A Nobel price as DNA prize to go under the hammer

Jenny Buckley – News Editor 26 February 2013

Sixty years after first being awarded, Francis Crick’s Nobel prize for the discovery of DNA is to be put up for auction. Following the scientist’s death in 2004, the family intend to sell the award, which is made of 23 carat gold, along with its accompanying diploma.

The prize was awarded in 1962 to Crick along with his colleague, James Watson, for the discovery of the DNA double helix some nine years previously. The pair famously announced that they had found the ‘secret of life’ on 28 February 1953 in their local pub, The Eagle.

Although a rare occurrence, this is not the first time that Nobel prizes have been made available for purchase. In 1902, the Royal Swedish mint made Nobel Literature medals, the exact same size as the originals, for museums and collectors in silver, silver gilt and bronze.

The 1956 prize for Chemistry, awarded to Cyril Norman Hinshelwood, was the first to be sold publically. The medal was bought privately from the Hinshelwood estate for $15,000 dollars by an anonymous collector and was offered almost immediately for resale with a value of $50,000.

Crick’s medal and diploma have valued at $500,000 although some coin experts have been estimating that the prize could fetch as much as $5 million.

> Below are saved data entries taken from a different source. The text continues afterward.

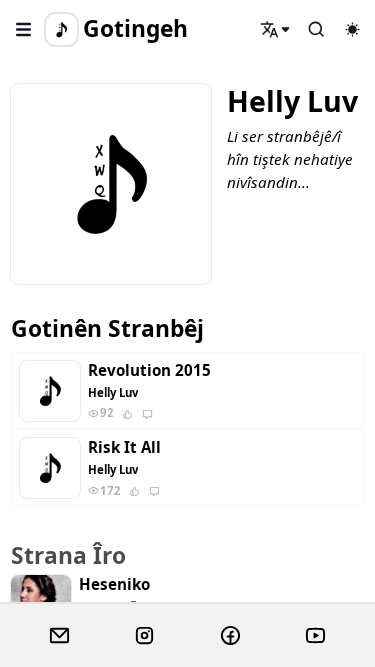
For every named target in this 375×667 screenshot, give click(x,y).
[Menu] (24, 29)
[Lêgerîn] (276, 29)
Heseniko (114, 584)
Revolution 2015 (149, 370)
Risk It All (124, 447)
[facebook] (230, 636)
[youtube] (315, 636)
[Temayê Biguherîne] (352, 29)
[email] (59, 636)
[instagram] (144, 636)
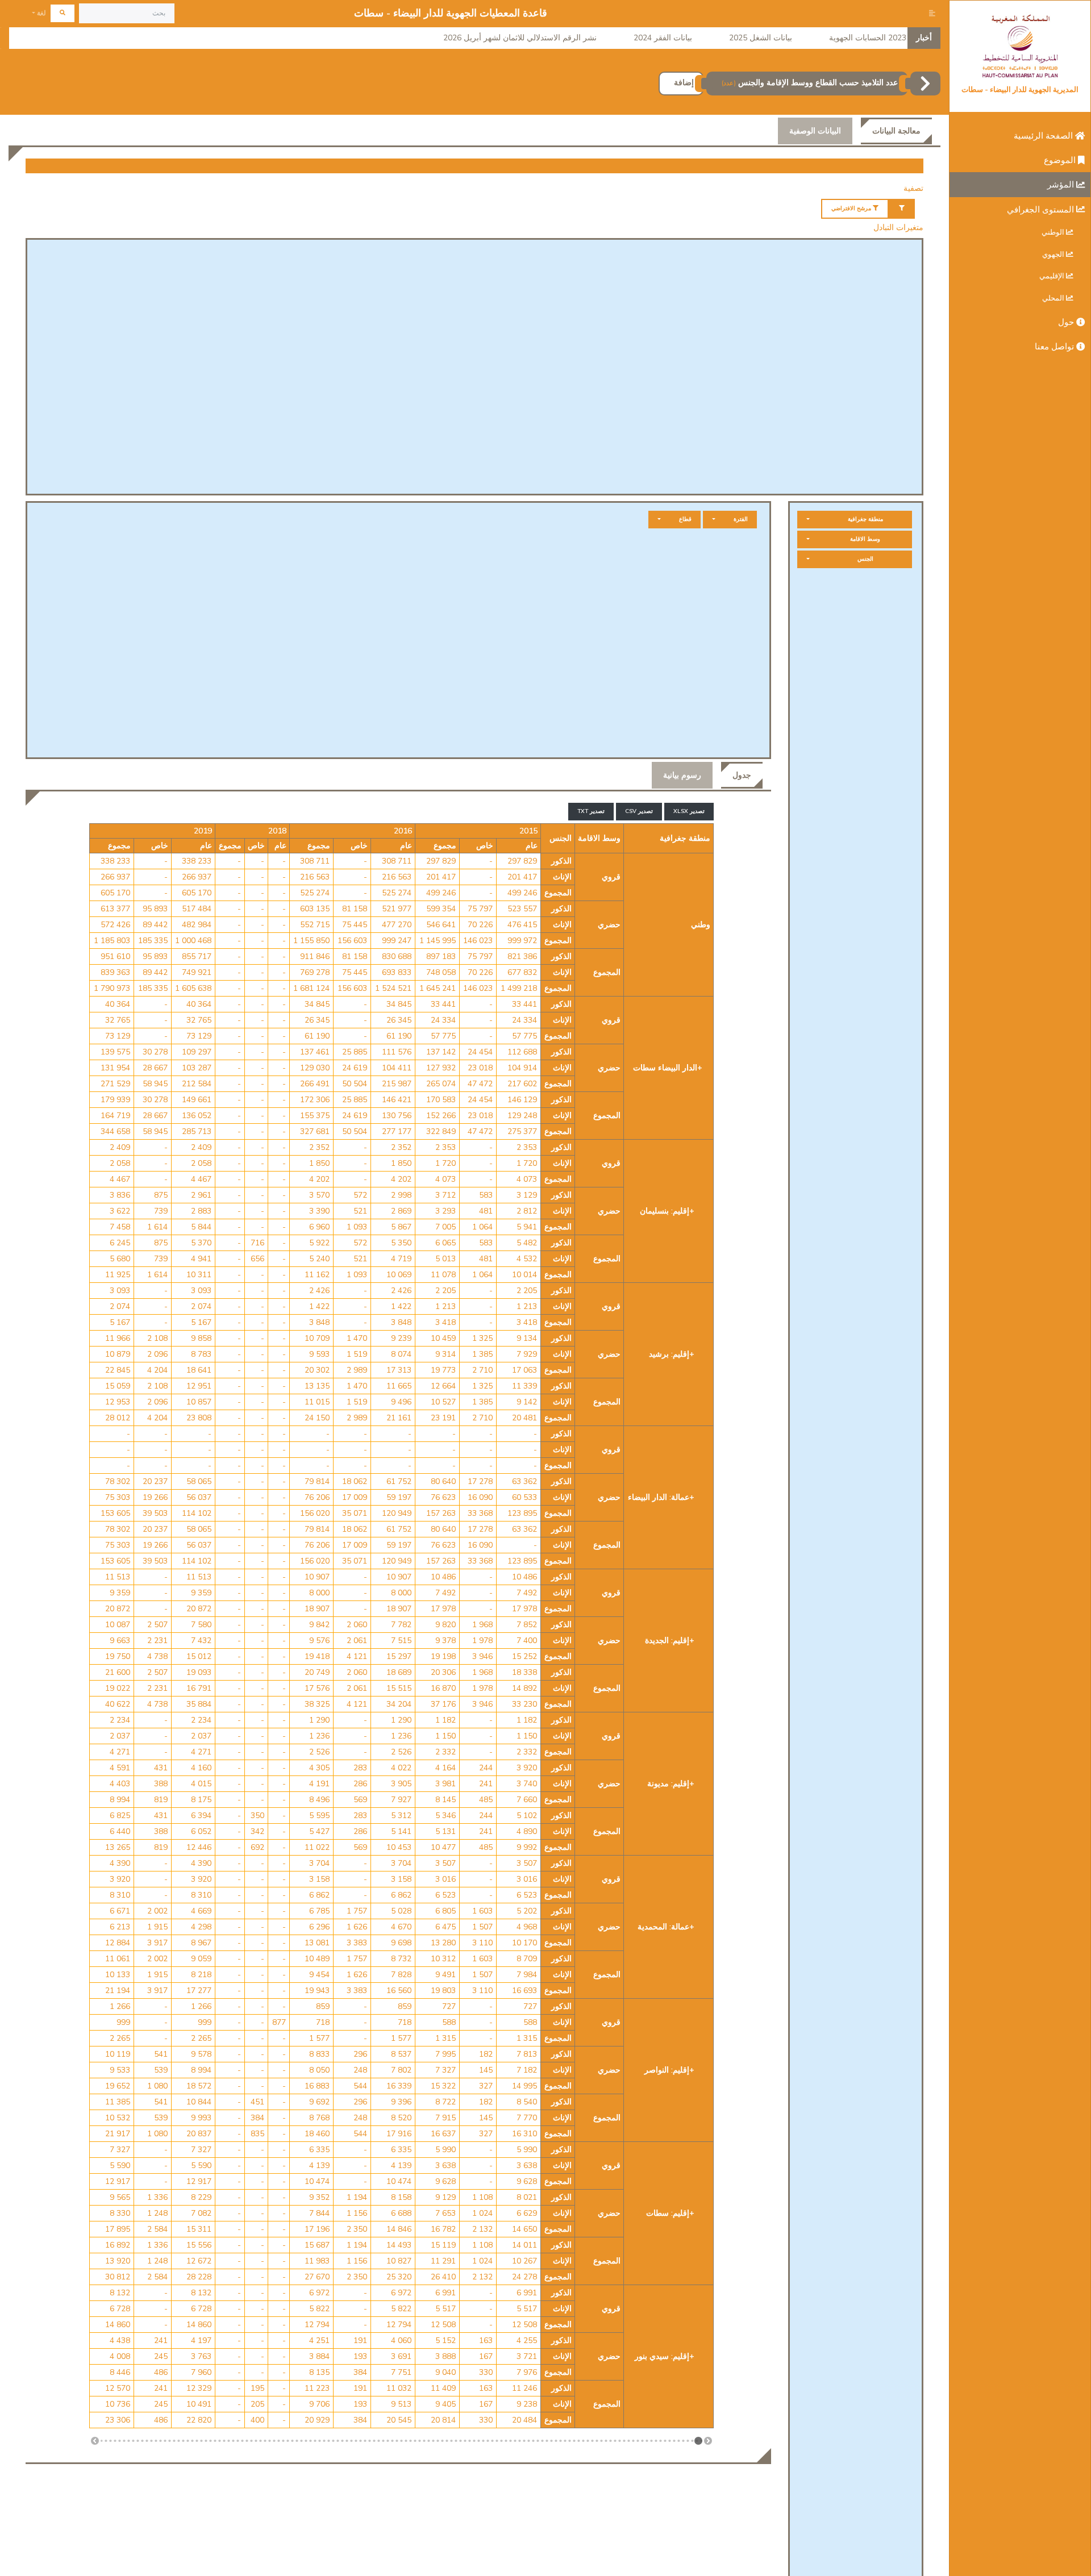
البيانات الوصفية (815, 131)
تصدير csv (639, 811)
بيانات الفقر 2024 (663, 37)
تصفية (913, 188)
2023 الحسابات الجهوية (867, 37)
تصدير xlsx (689, 811)
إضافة (684, 82)
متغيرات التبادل (898, 227)
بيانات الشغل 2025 (760, 37)
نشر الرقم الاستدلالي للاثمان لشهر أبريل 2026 (520, 37)
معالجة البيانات (896, 131)
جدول (741, 775)
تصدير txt (591, 811)
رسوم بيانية (682, 775)
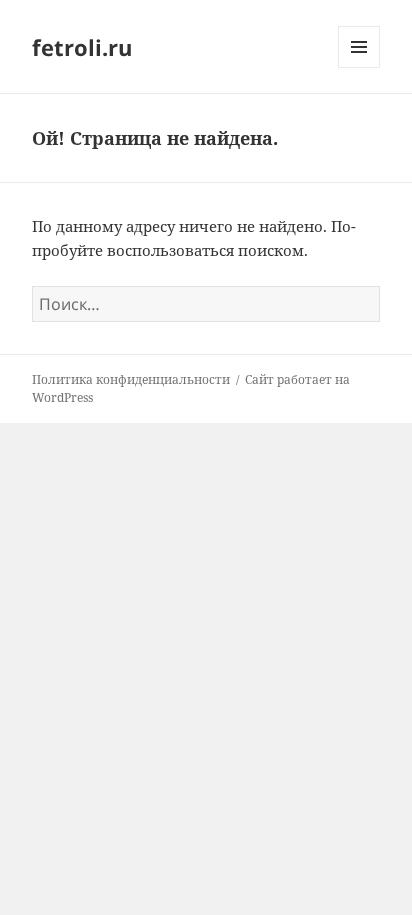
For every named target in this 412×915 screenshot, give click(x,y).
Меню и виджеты (359, 67)
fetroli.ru (82, 47)
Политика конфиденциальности (131, 379)
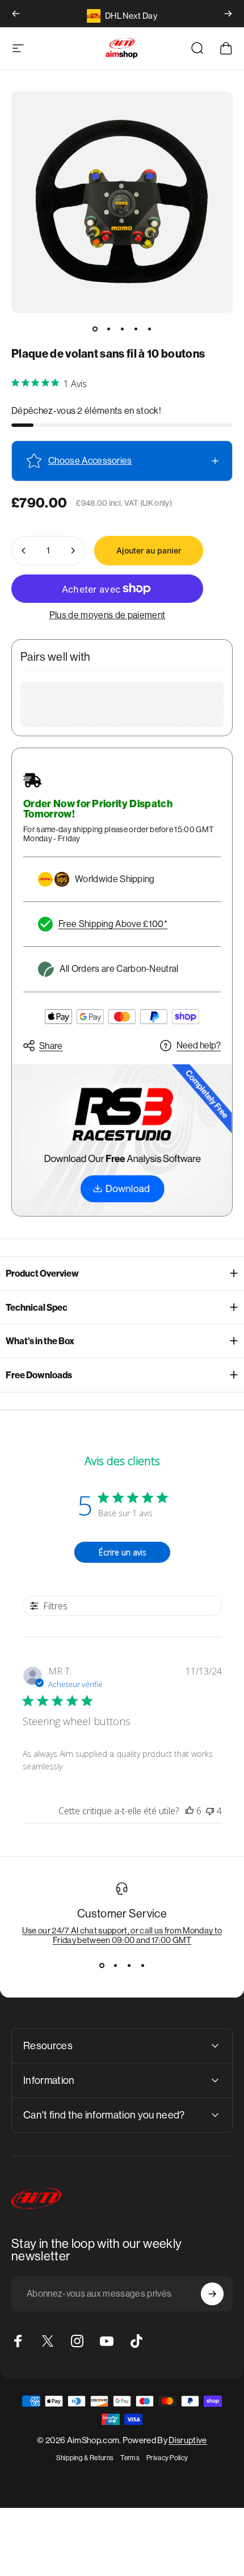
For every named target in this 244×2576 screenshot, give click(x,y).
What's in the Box (40, 1341)
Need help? (198, 1045)
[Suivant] (228, 13)
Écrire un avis (122, 1552)
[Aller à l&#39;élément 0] (95, 328)
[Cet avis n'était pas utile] (210, 1811)
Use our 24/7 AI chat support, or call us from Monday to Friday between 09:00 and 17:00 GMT (122, 1935)
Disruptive (188, 2440)
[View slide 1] (101, 1965)
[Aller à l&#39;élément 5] (149, 328)
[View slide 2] (115, 1965)
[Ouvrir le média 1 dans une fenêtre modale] (122, 202)
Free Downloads (39, 1375)
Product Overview (42, 1273)
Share (51, 1046)
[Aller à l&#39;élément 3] (122, 328)
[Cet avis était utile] (189, 1811)
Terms (130, 2458)
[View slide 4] (142, 1965)
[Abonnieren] (212, 2294)
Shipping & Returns (85, 2458)
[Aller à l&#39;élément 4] (135, 328)
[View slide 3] (129, 1965)
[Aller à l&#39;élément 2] (108, 328)
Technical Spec (37, 1307)
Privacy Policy (167, 2458)
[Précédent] (15, 13)
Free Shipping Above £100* (112, 923)
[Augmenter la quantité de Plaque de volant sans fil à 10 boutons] (73, 550)
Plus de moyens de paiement (107, 615)
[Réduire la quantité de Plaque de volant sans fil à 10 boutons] (24, 550)
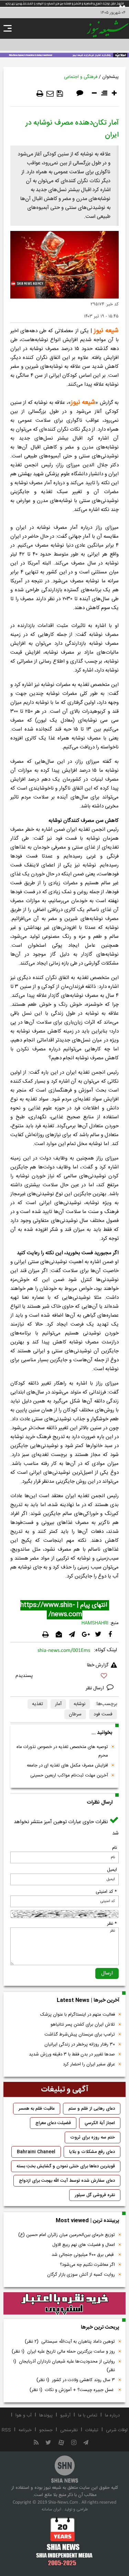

A proportion of the funds generated by the sale are to be given to research institutions in both the UK and the US.

Kindra Crick, the granddaughter of Francis, commented that the decision to sell the prize resulted from it being kept ‘tucked away’ too long: ‘We really were interested in finding someone who could look after it, and possibly put it on display so it could inspire the next generation of scientists.’

The sale is to be handled by Christies and is due to take place in New York on 10 April. Other items available to purchase will include crick’s lab coat, books, nautical journals and gardening logs.